(Dataset records)
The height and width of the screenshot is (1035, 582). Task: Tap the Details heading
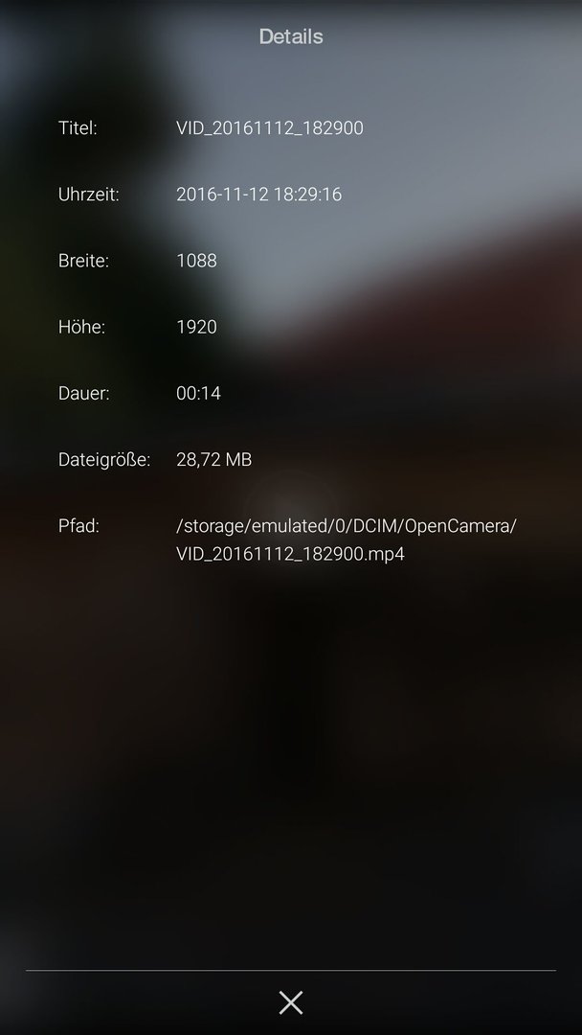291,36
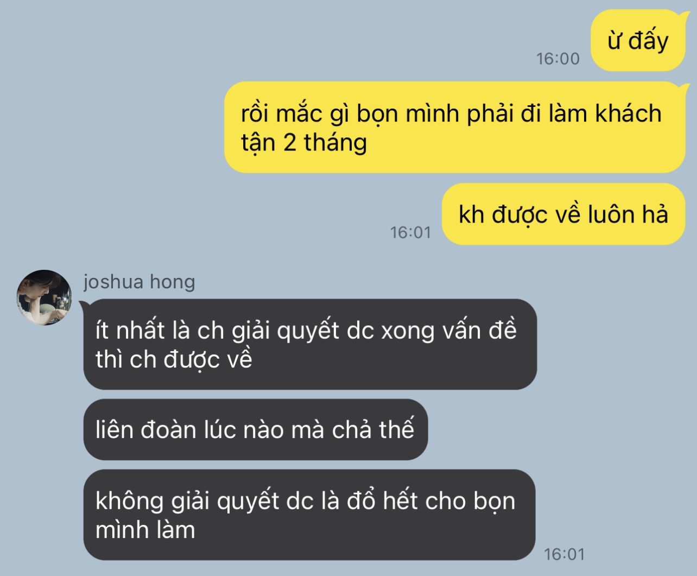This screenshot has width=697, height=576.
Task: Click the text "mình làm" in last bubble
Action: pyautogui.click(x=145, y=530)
* * *
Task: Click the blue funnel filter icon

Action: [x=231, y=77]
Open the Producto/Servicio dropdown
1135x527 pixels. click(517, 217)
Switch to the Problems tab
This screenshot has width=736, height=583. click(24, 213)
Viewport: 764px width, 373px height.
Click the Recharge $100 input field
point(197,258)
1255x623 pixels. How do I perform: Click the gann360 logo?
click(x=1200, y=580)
...
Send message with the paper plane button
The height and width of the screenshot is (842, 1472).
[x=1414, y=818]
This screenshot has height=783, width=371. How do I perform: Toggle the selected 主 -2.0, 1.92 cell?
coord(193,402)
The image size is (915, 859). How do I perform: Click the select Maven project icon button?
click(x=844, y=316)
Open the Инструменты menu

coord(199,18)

# [YOUR GOAL]
Could you give the material between the lines holding "Send message with the paper plane button" and "coord(199,18)", inclusive, again with "Maven" swapped for "Gradle" and nothing else changed?

# [OUTPUT]
Send message with the paper plane button
The height and width of the screenshot is (842, 1472).
[x=1414, y=818]
This screenshot has height=783, width=371. How do I perform: Toggle the selected 主 -2.0, 1.92 cell?
coord(193,402)
The image size is (915, 859). How do I perform: Click the select Gradle project icon button?
click(x=844, y=316)
Open the Инструменты menu

coord(199,18)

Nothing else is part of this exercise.